GOAL OF THE EXERCISE: Look through the material below. Return exactly the lines from the one with "You are a GUI" through the one with "Task: Open the three-line menu icon", both included.

DATA:

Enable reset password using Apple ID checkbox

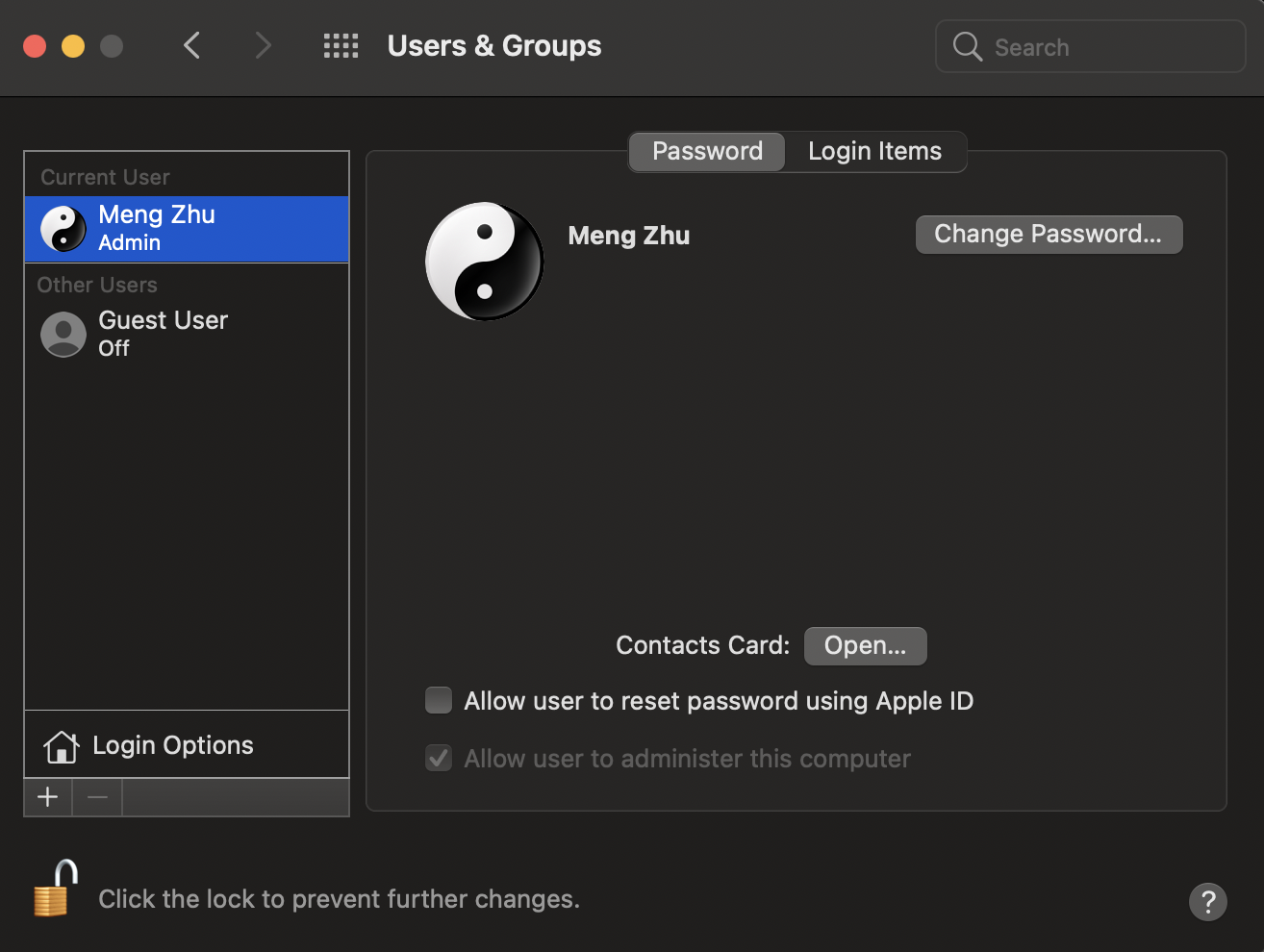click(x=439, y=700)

* * *

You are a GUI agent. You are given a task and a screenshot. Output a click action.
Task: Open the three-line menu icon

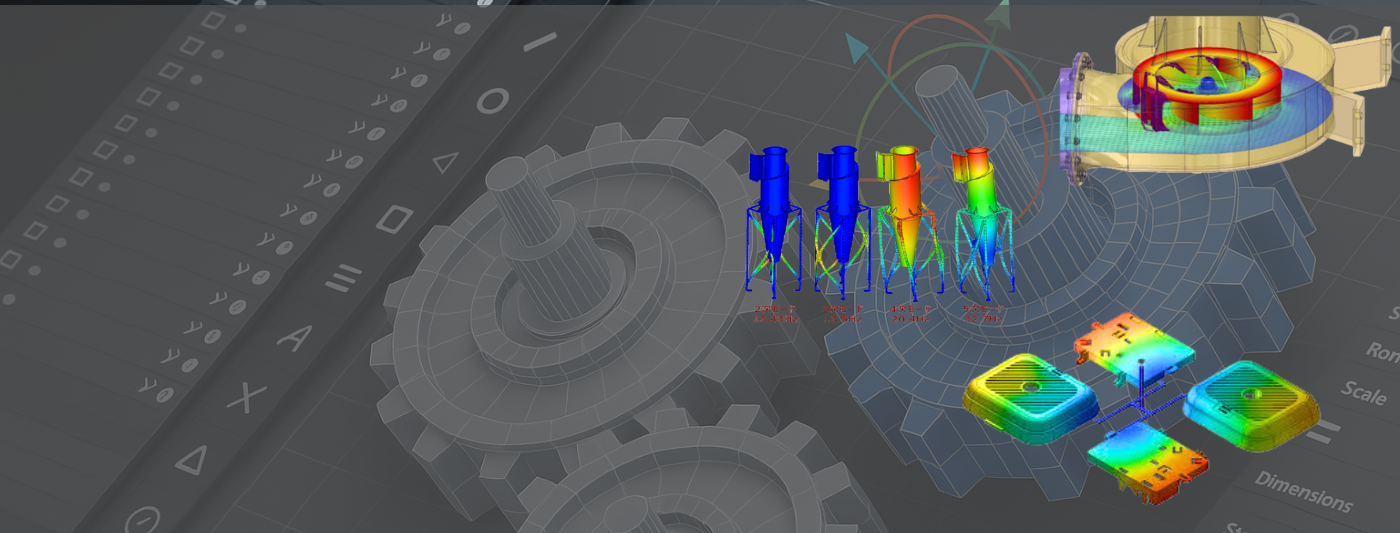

==

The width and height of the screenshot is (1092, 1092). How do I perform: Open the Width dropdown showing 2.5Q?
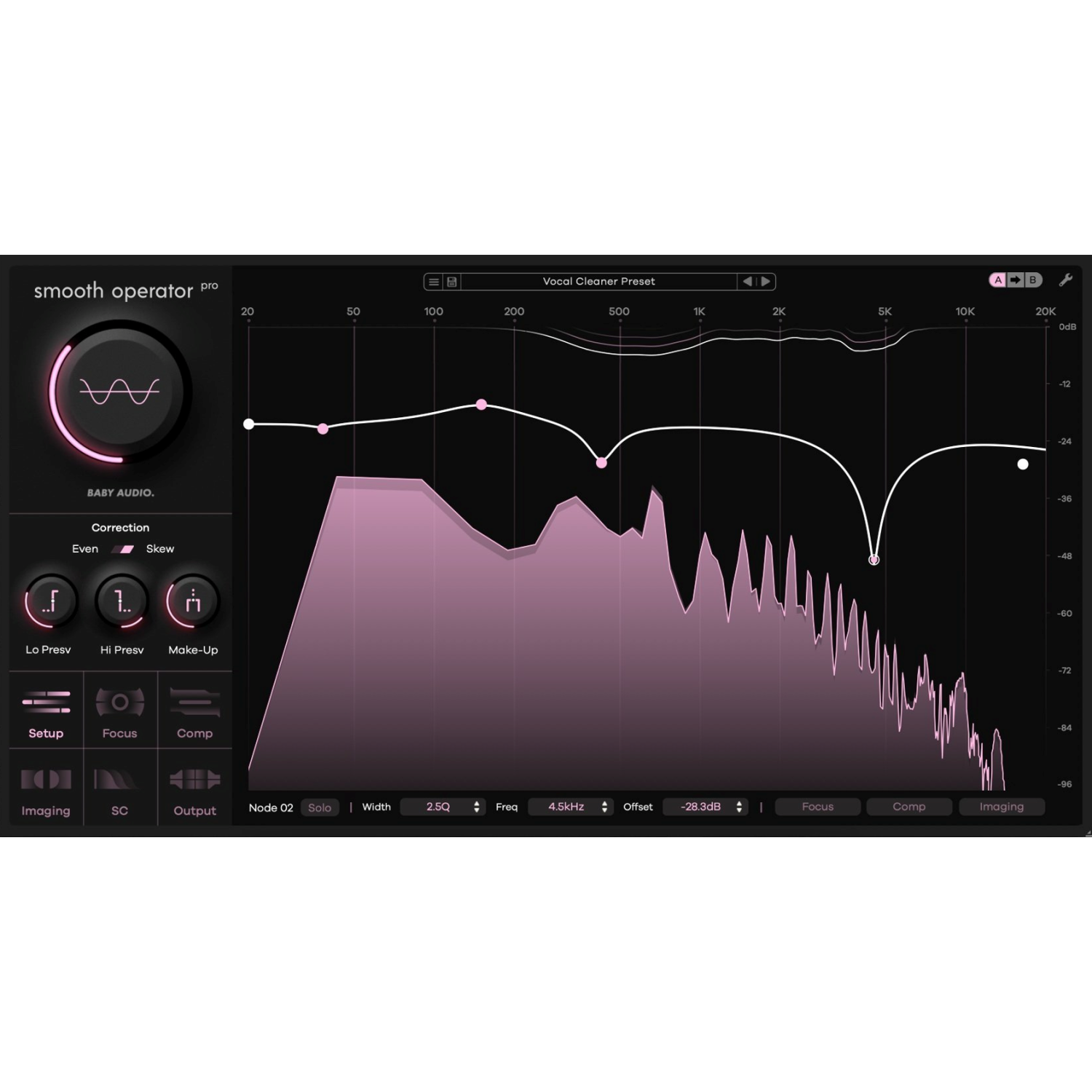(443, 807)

WORKED SOLUTION:
You are a GUI agent. You are given a task and a screenshot. Output a click action.
Task: Open the three-line menu icon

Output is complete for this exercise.